From time to time in the past, some of our customers have experienced significant delays between the purchase of an instrument and the time at which it has been successfully integrated into the customer’s existing operations and is generating reagent revenue at its expected annualized run rate. 
 

These delays may be due to a number of factors, including staffing and training issues and difficulties interfacing our instruments with the customer’s computer systems.

Because our business operates on a “razor/razorblade” model, such integration delays result in delayed purchases of the reagents used with the instrument.

A number of steps have mitigated these integration delays: improved performance of our field service staff, better instrument instructions, increased use of internet-based remote diagnostic tools, and more efficient scheduling of instrument installations....."

MUSINGS

Potential clients should note the reasons for delayed implementation and acknowledgement of the “razor/razorblade” business model.

A razor/razorblade model is the well established business tactic of selling dependent goods for different prices. The one-time product is sold at a discount, while the second dependent one for which repeated purchases are required, is sold at a considerably higher relative price. Think of the practically free razor but expensive replacement razor blades or the low priced video game console and its dependent high priced games.

4. COMPETITORS

"In the U.S. and Canada, Ortho-Clinical Diagnostics (“Ortho”), a Johnson & Johnson company, is our main competitor. In Western Europe, our principal competitors are Bio-Rad Laboratories, Inc. (“Bio-Rad”) and Ortho. Both Ortho and Bio-Rad sell instrumentation as well as reagents. Our principal competitor in Japan is Ortho."

MUSINGS

There is not much competition in transfusion service / immunohematolgy automation, nor for reagents for non-automated testing. Immucor, along with its main US competitor, Ortho-Clinical Diagnostics, is being investigated by the US Department of Justice concerning possible criminal violations of the antitrust laws.

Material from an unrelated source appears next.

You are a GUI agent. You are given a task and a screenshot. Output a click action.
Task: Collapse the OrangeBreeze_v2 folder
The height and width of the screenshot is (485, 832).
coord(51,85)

Perhaps not unsurprisingly, both are the subjects of several private civil suits by customers (hospitals) seeking class certification and alleging price fixing.

Anytime you have a market oligopoly, a virtual duopoly, allegations of collusion and price fixing are bound to occur, but they are almost impossible to prove. 

FURTHER BUSINESS INTELLIGENCE
For interest, a few more blood industry companies with SEC Form 10-K reports:
  • Johnson & Johnson (1 Mar. 2010) (parent company of Ortho-Clinical Diagnostics)
  • Tidbit in report (OCD has many more products besides reagents and automated instruments for pretransfusion blood testing)
  • "The Ortho-Clinical Diagnostics franchise achieved sales of $2.0 billion in 2009, a 6.6% increase over the prior year primarily attributable to the recent launch of the VITROS 3600 and 5600 analyzers."
  • Bio-Rad Laboratories (26 Feb. 2010)
  • Beckman Coulter (22 Feb. 2010)
  • Haemonetics (1 June 2010) - One tidbit (and are we surprised?):
  • "Our devices use single-use, proprietary consumables, and these consumable sales represent 87% of our total revenues."
BOTTOM LINE
You can discover many useful tidbits in SEC Form 10-K filings. These tidbits can be used to help customers decide on suppliers and to leverage information when negotiating contracts. I hope that this Goldfinger toolkit has given a few ideas.